With a few notable exceptions, the changes over the last five years have introduced new features to Python, but have not changed it in incompatible ways. Many of the new features are widely useful (e.g., module packages), but some seem to address the whims of Python gurus (e.g., list comprehensions) and can be safely ignored by anyone else. In any event, although it is important to keep in touch with Python evolution, you should not take this appendix too seriously. Frankly, application library and tool usage is much more important in practice than obscure language additions.
For information on the Python changes that will surely occur after this edition's publication, consult either the resources I maintain at this book's web site (http://rmi.net/~lutz/about-pp.html), the resources available at Python's web site (http://www.python.org ), or the release notes that accompany Python releases.

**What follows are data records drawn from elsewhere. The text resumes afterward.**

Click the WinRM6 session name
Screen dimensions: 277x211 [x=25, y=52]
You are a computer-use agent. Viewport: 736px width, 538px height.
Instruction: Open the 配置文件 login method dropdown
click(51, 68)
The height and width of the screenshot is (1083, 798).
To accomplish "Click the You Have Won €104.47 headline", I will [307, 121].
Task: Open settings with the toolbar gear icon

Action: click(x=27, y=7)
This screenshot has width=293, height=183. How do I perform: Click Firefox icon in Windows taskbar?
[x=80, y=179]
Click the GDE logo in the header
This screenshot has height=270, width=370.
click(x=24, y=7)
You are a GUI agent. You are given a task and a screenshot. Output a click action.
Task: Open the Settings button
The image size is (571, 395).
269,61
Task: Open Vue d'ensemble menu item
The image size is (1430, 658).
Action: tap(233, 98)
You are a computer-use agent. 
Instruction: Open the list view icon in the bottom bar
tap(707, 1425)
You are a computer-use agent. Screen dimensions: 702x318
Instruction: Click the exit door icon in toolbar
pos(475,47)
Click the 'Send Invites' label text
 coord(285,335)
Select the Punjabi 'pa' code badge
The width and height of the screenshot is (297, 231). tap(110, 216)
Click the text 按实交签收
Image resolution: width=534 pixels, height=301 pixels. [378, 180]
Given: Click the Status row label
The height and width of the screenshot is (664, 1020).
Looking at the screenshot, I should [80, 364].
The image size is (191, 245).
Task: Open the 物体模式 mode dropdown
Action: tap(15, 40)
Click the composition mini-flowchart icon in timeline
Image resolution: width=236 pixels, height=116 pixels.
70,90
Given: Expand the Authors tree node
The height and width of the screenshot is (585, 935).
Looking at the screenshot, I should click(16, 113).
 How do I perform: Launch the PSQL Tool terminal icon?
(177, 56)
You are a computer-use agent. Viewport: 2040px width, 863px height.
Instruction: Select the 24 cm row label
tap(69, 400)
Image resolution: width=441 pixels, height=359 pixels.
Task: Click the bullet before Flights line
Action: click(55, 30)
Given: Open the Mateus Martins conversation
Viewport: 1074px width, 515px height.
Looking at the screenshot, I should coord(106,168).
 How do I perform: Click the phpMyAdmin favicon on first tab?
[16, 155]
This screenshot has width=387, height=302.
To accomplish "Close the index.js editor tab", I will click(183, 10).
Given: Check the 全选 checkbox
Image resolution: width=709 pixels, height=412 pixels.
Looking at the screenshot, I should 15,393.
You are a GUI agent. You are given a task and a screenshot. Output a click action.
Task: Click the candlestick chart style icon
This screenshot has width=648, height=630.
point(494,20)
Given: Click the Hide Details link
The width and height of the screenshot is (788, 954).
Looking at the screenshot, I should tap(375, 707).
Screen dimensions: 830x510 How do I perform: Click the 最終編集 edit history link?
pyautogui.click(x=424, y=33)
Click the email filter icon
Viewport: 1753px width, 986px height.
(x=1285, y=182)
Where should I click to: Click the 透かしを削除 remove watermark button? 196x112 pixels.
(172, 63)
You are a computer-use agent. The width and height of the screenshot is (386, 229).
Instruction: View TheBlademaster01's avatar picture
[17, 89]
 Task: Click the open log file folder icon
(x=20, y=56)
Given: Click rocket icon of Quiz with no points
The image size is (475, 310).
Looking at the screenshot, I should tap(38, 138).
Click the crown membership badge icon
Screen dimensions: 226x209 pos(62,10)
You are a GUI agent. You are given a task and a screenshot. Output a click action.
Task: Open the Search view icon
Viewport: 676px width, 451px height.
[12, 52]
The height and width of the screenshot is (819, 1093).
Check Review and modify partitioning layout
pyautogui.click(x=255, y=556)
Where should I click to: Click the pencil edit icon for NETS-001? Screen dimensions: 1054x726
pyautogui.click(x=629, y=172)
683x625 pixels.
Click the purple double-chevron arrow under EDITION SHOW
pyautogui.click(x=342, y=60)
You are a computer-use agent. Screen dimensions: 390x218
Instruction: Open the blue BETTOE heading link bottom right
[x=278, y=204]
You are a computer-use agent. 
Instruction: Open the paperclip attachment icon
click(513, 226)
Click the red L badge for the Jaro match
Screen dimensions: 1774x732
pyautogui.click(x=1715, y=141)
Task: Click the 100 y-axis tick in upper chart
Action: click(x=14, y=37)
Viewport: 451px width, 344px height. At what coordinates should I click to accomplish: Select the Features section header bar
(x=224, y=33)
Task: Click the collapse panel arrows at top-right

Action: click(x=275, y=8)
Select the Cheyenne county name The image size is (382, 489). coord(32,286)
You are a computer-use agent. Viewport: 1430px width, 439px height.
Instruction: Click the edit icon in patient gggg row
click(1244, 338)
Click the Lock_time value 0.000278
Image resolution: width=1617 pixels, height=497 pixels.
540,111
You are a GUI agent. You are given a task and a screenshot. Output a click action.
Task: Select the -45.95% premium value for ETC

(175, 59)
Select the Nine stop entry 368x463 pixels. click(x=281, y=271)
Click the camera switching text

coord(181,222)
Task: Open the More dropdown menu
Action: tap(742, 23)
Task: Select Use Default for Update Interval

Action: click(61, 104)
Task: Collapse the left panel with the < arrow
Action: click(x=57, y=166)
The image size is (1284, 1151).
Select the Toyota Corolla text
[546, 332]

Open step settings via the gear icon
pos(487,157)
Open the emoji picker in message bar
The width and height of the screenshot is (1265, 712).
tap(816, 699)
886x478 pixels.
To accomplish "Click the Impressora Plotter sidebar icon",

This section lists changes introduced in Python release 2.0. Note that third-party extensions built for Python 1.5.x or 1.6 cannot be used with Python 2.0; these extensions must be rebuilt for 2.0. Python bytecode files (*.pyc and *.pyo) are not compatible between releases either.
The following sections describe changes made to the Python language itself.
After nearly a decade of complaints from C programmers, Guido broke down and added 11 new C-like assignment operators to the language:
+= -= *= /= %= **= <<= >>= &= ^= |=
The statement A += B is similar to A = A + B except that A is evaluated only once (useful if it is a complex expression). If A is a mutable object, it may be modified in place; for instance, if it is a list, A += B has the same effect as A.extend(B).
Classes and built-in object types can override the new operators in order to implement the in-place behavior; the non-in-place behavior is automatically used as a fallback when an object does not implement the in-place behavior. For classes, the method name is the method name for the corresponding non-in-place operator prepended with an "i" (e.g., __iadd__ implements in-place __add__ ).
A new expression notation was added for lists whose elements are computed from another list (or lists):
[<expression> for <variable> in <sequence>]
For example, [i**2 for i in range(4)] yields the list [0,1,4,9]. This is more efficient than using map with a lambda, and at least in the context of scanning lists, avoids some scoping issues raised by lambdas (e.g., using defaults to pass in information from the enclosing scope). You can also add a condition:
[<expression> for <variable> in <sequence> if <condition>]
For example, [w for w in words if w == w.lower( )] yields the list of words that contain no uppercase characters. This is more efficient than filter with a lambda. Nested for loops and more than one if is supported as well, though using this seems to yield code that is as complex as nested maps and lambdas (see Python manuals for more details).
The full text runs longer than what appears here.